Luxembourg could be giving online retailer an unfair advantage through its help in slashing the company’s tax bill said the European Commission on Friday.

The commission, the highest European Union executive body, has alleged that Luxembourg helped Amazon by allowing the online retailer to essentially become two entities.

One part is making money, selling products online, while the other is collecting royalties on its own brand.

In Luxembourg only the company selling products online pays taxes. The commission believes that the way the profits at Amazon are split, might not be legal and wants to investigate Luxembourg for possibly distorting the market in Europe.

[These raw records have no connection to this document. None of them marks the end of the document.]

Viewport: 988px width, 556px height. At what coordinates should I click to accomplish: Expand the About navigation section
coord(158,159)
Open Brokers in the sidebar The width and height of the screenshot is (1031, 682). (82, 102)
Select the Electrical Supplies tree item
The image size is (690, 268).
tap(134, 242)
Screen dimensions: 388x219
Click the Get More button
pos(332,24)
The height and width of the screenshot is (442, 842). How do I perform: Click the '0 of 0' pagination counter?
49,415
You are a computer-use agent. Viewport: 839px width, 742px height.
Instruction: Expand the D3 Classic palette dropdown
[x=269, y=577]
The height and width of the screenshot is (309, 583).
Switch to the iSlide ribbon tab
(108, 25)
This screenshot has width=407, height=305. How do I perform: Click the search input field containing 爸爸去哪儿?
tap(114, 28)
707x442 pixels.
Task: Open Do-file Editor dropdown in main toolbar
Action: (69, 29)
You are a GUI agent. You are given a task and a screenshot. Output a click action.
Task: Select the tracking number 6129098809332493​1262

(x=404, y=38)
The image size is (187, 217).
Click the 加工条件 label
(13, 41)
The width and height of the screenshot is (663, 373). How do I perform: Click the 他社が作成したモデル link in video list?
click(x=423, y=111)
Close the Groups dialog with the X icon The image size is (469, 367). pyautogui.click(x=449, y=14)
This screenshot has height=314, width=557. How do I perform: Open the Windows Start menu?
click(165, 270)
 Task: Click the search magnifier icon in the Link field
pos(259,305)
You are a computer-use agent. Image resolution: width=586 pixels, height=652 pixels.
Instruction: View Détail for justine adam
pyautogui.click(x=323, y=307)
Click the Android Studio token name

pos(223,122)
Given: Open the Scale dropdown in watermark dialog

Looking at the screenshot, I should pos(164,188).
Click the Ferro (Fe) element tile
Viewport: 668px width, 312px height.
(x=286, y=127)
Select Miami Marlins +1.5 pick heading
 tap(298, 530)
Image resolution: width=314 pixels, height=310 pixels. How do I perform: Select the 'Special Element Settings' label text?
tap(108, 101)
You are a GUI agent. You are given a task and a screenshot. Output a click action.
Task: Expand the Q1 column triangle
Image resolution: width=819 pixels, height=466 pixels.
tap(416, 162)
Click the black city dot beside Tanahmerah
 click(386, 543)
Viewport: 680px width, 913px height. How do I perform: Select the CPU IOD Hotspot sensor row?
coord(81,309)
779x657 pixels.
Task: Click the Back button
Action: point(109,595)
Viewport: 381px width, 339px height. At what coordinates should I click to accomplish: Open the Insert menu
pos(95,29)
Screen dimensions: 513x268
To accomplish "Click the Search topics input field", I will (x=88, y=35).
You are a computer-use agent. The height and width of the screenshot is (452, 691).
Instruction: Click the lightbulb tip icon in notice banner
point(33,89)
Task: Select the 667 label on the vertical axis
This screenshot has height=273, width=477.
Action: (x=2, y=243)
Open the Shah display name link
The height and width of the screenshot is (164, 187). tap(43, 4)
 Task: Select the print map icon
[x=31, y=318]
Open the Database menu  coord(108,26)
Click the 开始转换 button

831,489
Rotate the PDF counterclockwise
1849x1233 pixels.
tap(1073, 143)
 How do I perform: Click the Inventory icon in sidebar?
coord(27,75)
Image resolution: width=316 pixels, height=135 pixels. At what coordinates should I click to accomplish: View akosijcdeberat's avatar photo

Amazon said it did not receive any special treatment regarding taxes from the country, while Luxembourg officials claimed the way Amazon is treated does not equate to state aid.

It is not just the first time that Amazon has been hit by backlash in Europe. A number of countries in Europe are upset with the behemoth e-commerce company for not paying local taxes.

Amazon has a big hub in the country, which means that everything that is sold throughout the European Union is sold out of the country.

Yes, it has hundreds of different warehouses along with logistic centers in Europe, but under the law in Europe, these are not considered permanent establishments.

That tiny technicality however is huge because what is means is that Amazon does not have to pay any taxes in the individual countries that make up the European Union.

Amazon is not alone in this. Other multinational corporations are being investigated by the European Union.

There are similar allegations taking place in Ireland against Apple, the Cupertino, California based tech giant.

At the same time, Starbucks with a tax base in the Netherlands has also come under a great deal of scrutiny.

Amazon did not have any comment on the matter when one of its spokespersons was contacted about the tax issue.